# ИСХОДНЫЙ ТЕКСТ:
Насилие и священное
Шрифт:
Убийство Пенфея предстает одновременно и как пароксизм, и как ликвидация кризиса, вызванного самим богом, как «месть» в ответ на неверие фиванцев и прежде всего собственной семьи Диониса. Устроив смерть Пенфея, бог изгоняет из городка остатки этой семьи. Мир и порядок могут вернуться в Фивы, которые с этих пор станут воздавать новому божеству те почести, каких оно требует. Убийство предстает одновременно и как результат действий божества, и как спонтанная вспышка. Действия божества встроены в рамки уже ритуализованного жертвоприношения. Роль жреца играет сам бог; он готовит будущую жертву; приятное ему жертвоприношение — то же самое, что и месть, которая его наконец умилостивит. Дионис, под предлогом устройства прически и одежды Пенфея, ритуально прикасается к его голове, туловищу и ногам. Само убийство
1) в убиении участвуют все вакханки. Здесь мы сталкиваемся с требованием единодушия, играющим важную роль во многих ритуалах;
2) оружие не используется; жертву разрывают голыми руками. И здесь тоже спарагмос не уникален. Мы уже видели два примера коллективного безоружного навала: один — в жертвоприношении динка, а другой — у инквала-свази, когда убивают замещающую царя корову. Можно было бы привести множество аналогичных примеров. У тезиса Рудольфа Отто, будто дионисийствующий грек — нечто совершенно уникальное, нет ни малейшего основания. В мифе и в культе Диониса нет ни единой черты, для которой нельзя было бы найти множества соответствий в первобытных обществах.
Трагическая обработка, поскольку она обнаруживает за ритуальной умышленностью спонтанность, пусть до конца от первой и не избавляясь, позволяет нам непосредственно или почти непосредственно увидеть истинное соотношение между ритуалом и изначальным эпизодом — отнюдь не воображаемым и частично реконструированным у Еврипида. Раздирание на части живой жертвы единодушными и безоружными участниками обнажает здесь свой истинный смысл. Даже не имея трагического текста, изображающего изначальный эпизод, мы могли бы его вообразить. Здесь не идет речь об организованной казни. Все указывает на толпу, имеющую поначалу мирные намерения, на неорганизованную массу, которую неизвестные (а знать их, в сущности, и необязательно) мотивы доводят до крайней степени коллективной истерии. Эта толпа в конце концов кидается на индивида, для расправы над которым нет важных причин, но который тем не менее фокусирует на себе за очень короткое время все подозрения, тревогу и ужас своих собратьев. Его насильственная смерть дает толпе разрядку, в которой она нуждается чтобы обрести покой [41] .

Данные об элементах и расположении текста
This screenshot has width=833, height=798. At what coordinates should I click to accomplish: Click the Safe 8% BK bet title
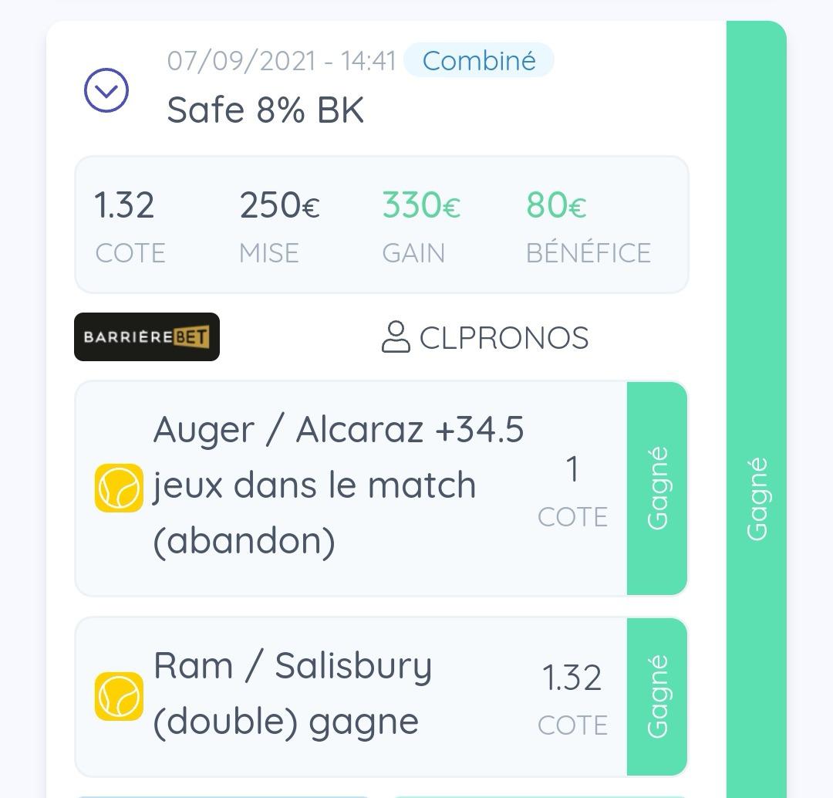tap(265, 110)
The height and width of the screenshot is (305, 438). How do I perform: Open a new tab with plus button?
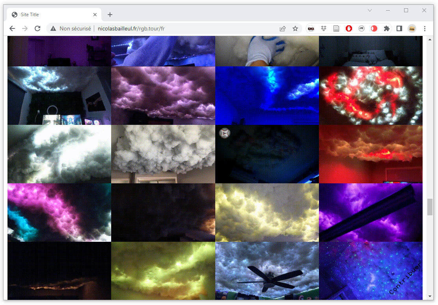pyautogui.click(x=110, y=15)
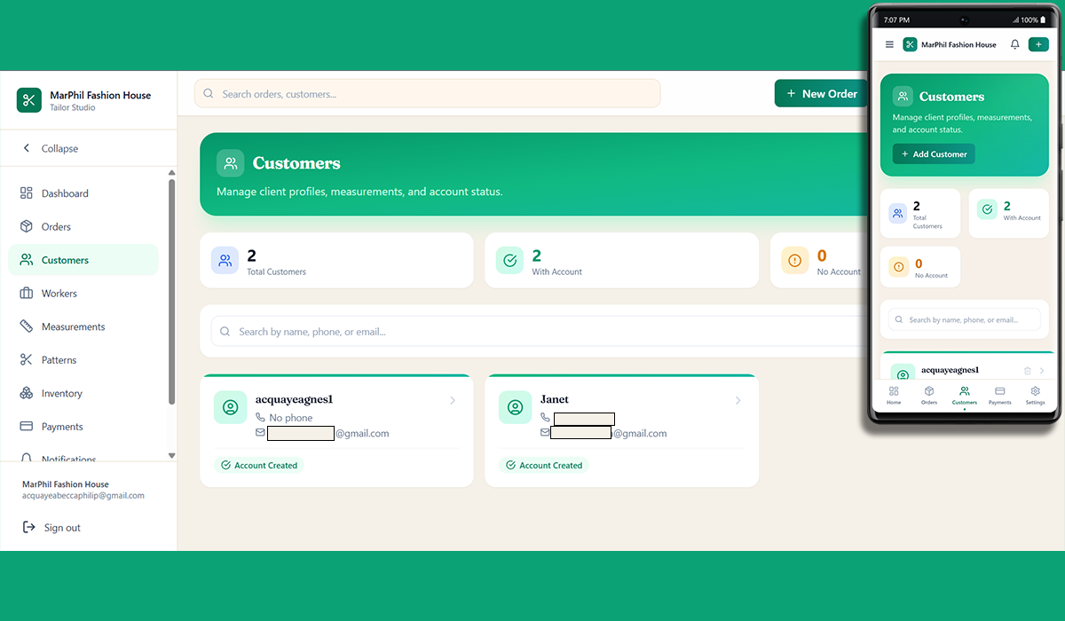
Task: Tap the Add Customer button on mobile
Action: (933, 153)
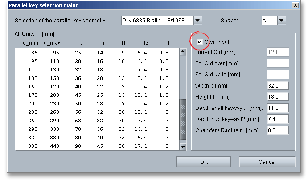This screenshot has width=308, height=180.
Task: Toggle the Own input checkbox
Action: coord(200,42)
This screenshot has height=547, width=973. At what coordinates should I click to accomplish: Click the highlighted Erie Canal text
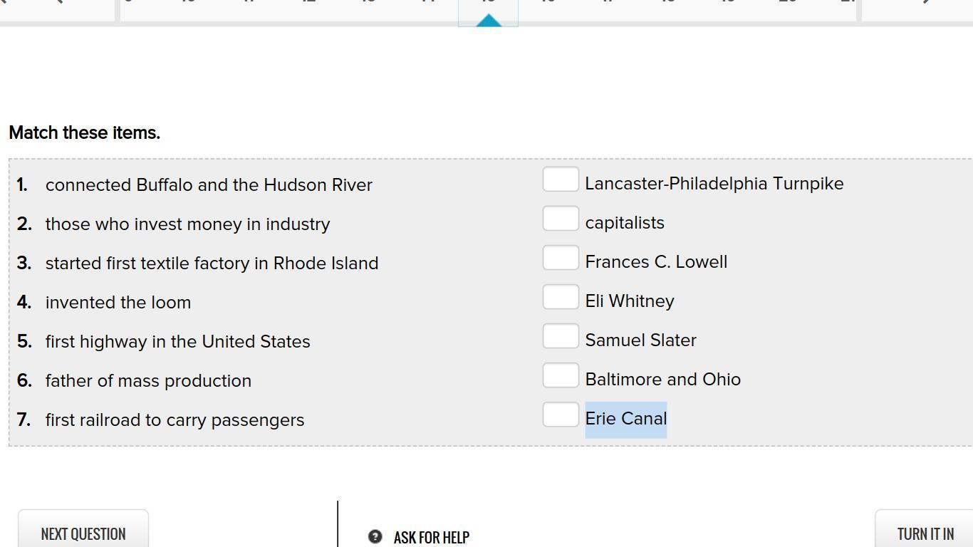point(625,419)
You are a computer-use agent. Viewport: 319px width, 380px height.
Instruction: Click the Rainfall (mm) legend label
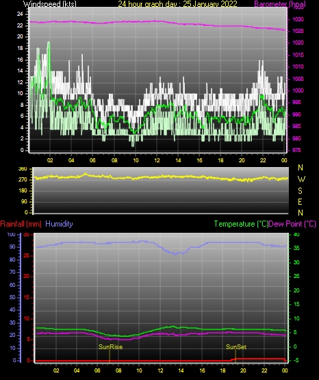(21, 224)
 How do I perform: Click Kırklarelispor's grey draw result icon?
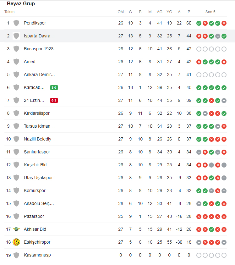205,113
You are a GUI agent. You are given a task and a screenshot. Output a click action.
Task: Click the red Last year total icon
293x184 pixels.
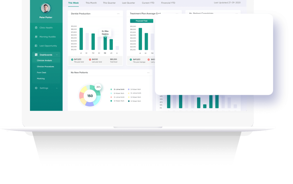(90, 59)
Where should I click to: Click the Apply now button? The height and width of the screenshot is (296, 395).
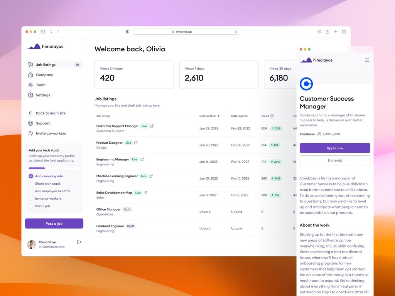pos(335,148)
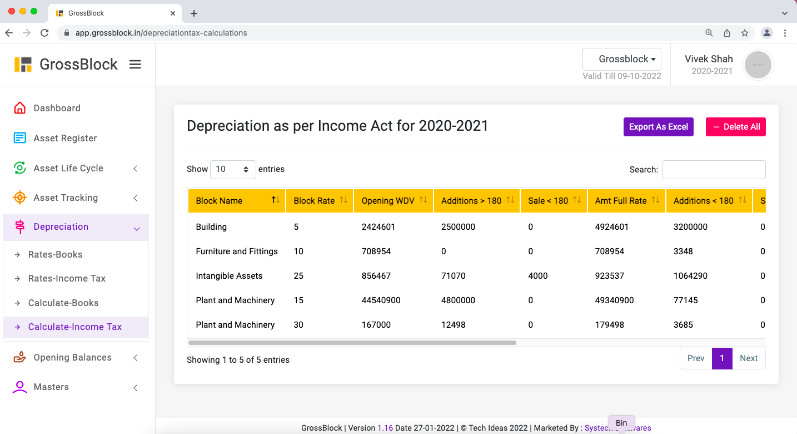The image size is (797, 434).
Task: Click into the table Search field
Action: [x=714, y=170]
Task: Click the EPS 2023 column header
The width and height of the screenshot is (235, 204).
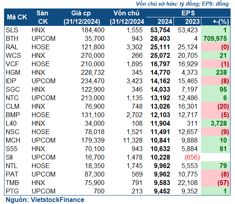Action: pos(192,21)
--
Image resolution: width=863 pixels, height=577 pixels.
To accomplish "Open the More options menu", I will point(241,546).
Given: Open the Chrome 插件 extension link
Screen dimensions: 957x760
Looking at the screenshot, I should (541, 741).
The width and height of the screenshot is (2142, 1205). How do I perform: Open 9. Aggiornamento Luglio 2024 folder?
---
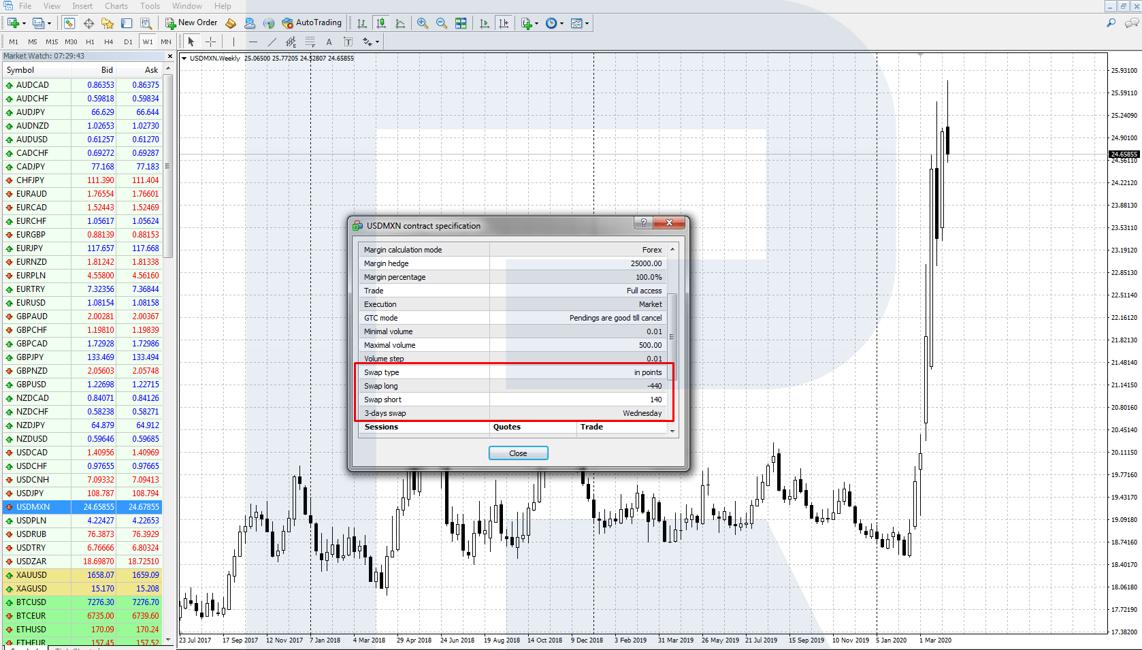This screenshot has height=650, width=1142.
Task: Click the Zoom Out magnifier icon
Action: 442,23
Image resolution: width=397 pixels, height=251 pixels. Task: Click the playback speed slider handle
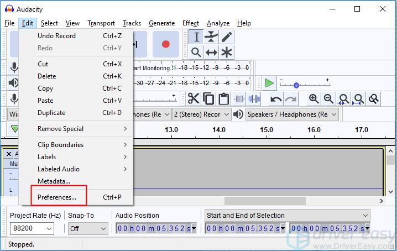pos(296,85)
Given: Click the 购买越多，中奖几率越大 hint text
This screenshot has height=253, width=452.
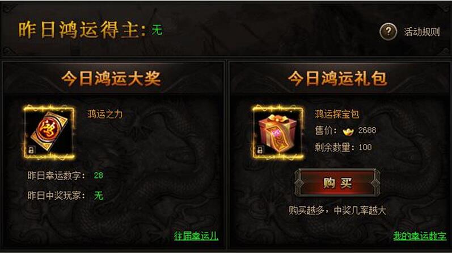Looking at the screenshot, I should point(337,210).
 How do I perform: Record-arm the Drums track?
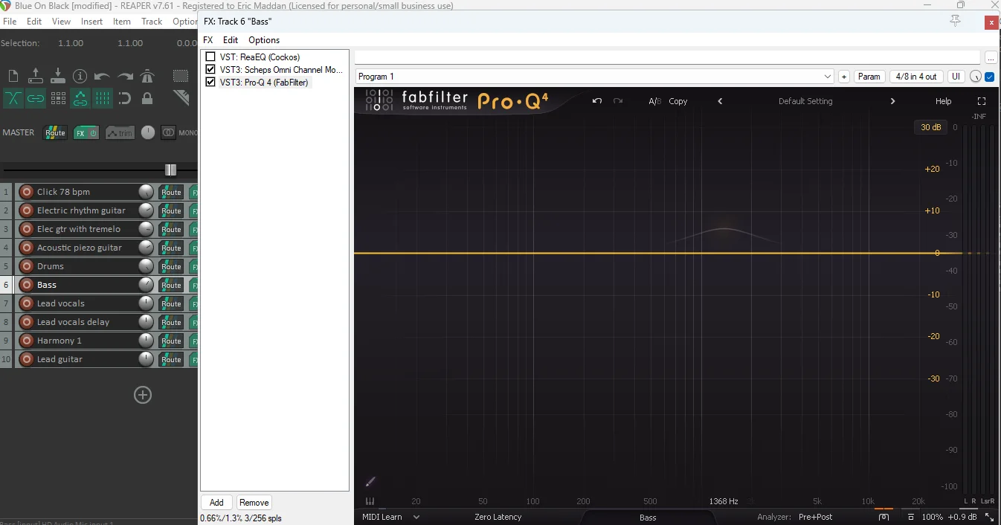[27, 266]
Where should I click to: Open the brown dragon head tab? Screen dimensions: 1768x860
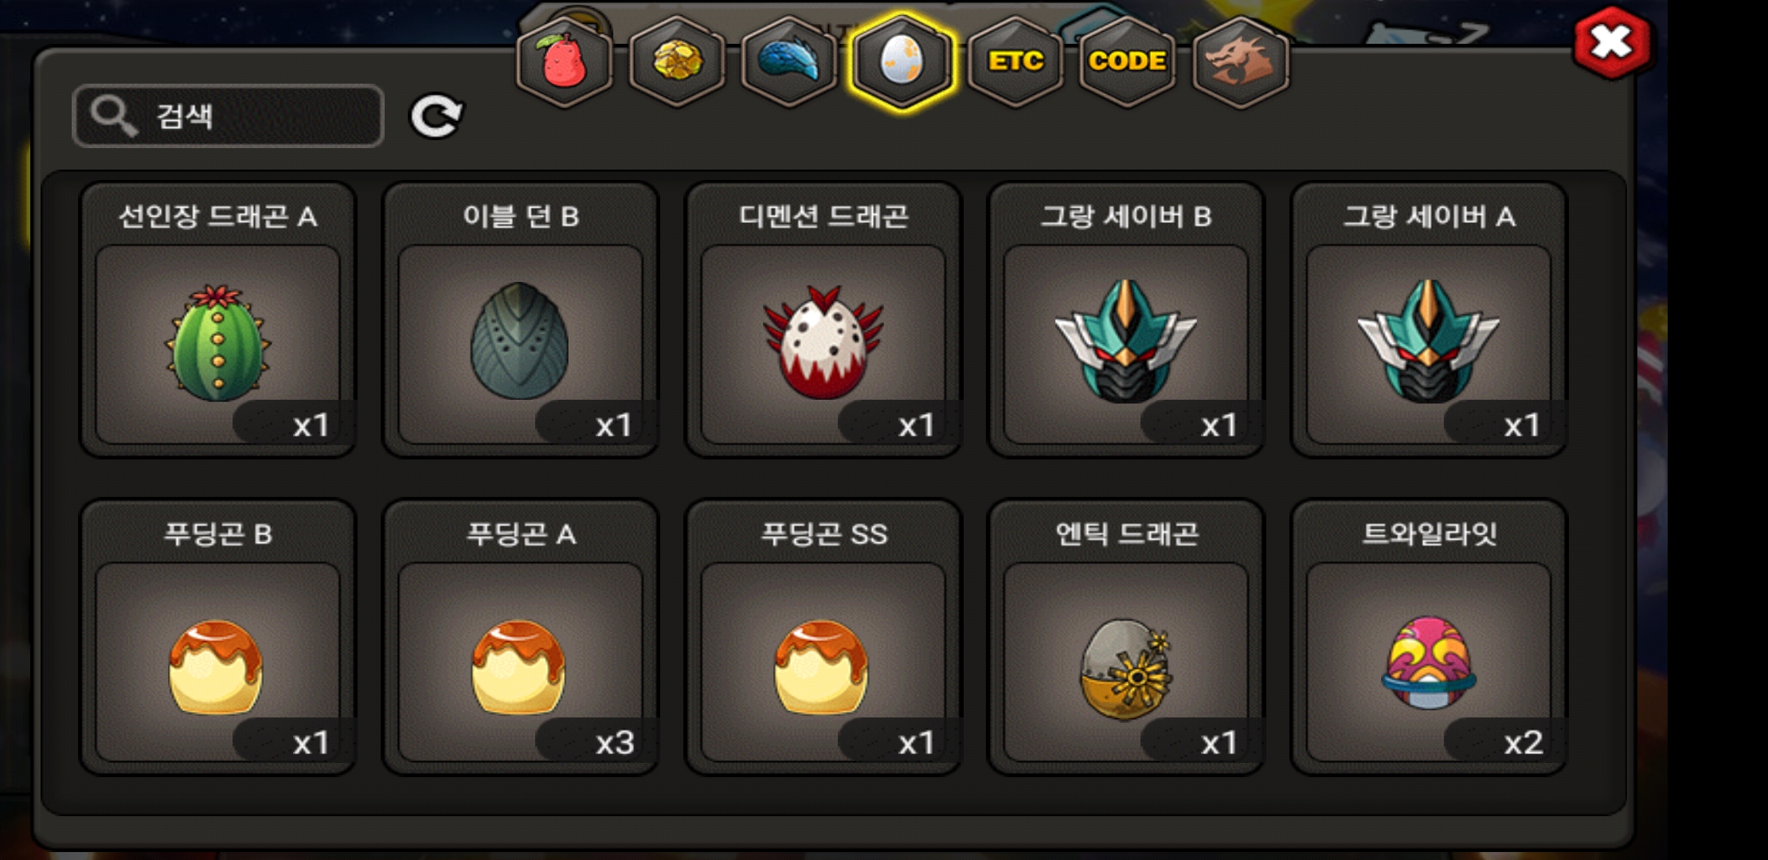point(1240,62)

# ЧТО НУЖНО СДЕЛАТЬ:
1. Повторите из записей отрывок от строки с «Given: Click the 购买越多，中奖几率越大 hint text» до строки с «point(1240,62)», обе включительно. Картинки в ответ не включайте.
2. Продолжите текст об убийстве Пенфея с того места, на котором он заканчивается.

# РЕЗУЛЬТАТЫ ПО ЗАДАНИЯМ:
1.
Given: Click the 购买越多，中奖几率越大 hint text
This screenshot has height=253, width=452.
Looking at the screenshot, I should point(337,210).
 How do I perform: Record-arm the Drums track?
[27, 266]
Where should I click to: Open the brown dragon head tab? Screen dimensions: 1768x860
point(1240,62)

2.
41
Самая поучительная книга на тему толпы как стирания различий — это «Масса и власть» Элиаса Канетти.
Ритуальный спарагмос повторяет и имитирует с дотошной точностью эпизод самосуда, положившего конец волнениям и беспорядку. Община хочет усвоить те жесты, которые приносят спасение. То есть парадоксальным образом ритуал пытается закрепить абсолютную спонтанность. В данном случае, как и в других, трагедия расположена в промежуточном и двусмысленном месте — между ритуалом и спонтанной моделью, которую ритуал пытается воспроизвести. С точки зрения уже сложившейся религии на смерть посылает Пенфея Дионис. Хозяин игры — бог; он загодя готовит первое жертвоприношение, жертвоприношение себе самому, самое ужасное и эффективное из всех, действительно освобождающее растерзанную общину. С точки зрения еще складывающейся религии предание Пенфея смерти — это спонтанное решение, которого никто не мог ни предвидеть, ни организовать.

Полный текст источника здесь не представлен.